Similar conclusions were reached from comparative research on patterns and trends in social mobility across European nations and the USA, Australia and Japan undertaken by Erikson and Goldthorpe. They considered, for example, whether America, as a 'new nation', is exceptional in terms of unusually high levels of mobility or openness given, among other things, the substantial growth of educational provision over the twentieth century. They found high levels of absolute (upward and downward) mobility resulting from an occupational structure that had a high proportion of non-manual jobs to manual jobs. America is at the 'post-industrial' end of the European range. Even so, they emphasised that America does not have exceptionally high levels of absolute mobility in comparison to other European countries such as Britain. In relation to relative mobility rates, a greater level of openness was found in 'elite' professional, technical and kindred occupations. Again, however, they stressed that such fluidity arises from the fact that there are more such occupations in America than in European nations.10 America, they concluded, is characterised by more mobility and is more fluid than European countries. That said, it is not an exceptionally open society when compared to other European nations like Britain. Erikson and Goldthorpe concluded that patterns and trends in social mobility in the United States are not exceptional and that America, as a 'new nation', is not that distinctive from the old European world in these respects. As in Britain, the expansion of educational opportunities has not led to a more open society.

TASK PROMPT:
List every country named individually in the passage on social mobility research.

GIVEN DATA:

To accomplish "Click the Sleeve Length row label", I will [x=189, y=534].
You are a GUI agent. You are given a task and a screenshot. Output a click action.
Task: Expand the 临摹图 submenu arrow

RESPONSE BELOW:
The USA (also called America and the United States), Australia, Japan, Britain